What to do
Using the data below, please return every line exactly as given.

----------------

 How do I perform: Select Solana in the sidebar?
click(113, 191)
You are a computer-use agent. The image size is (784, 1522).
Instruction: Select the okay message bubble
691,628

----------------

Exercise result
 How do I perform: Select Solana in the sidebar?
click(113, 191)
You are a computer-use agent. The image size is (784, 1522).
Instruction: Select the okay message bubble
691,628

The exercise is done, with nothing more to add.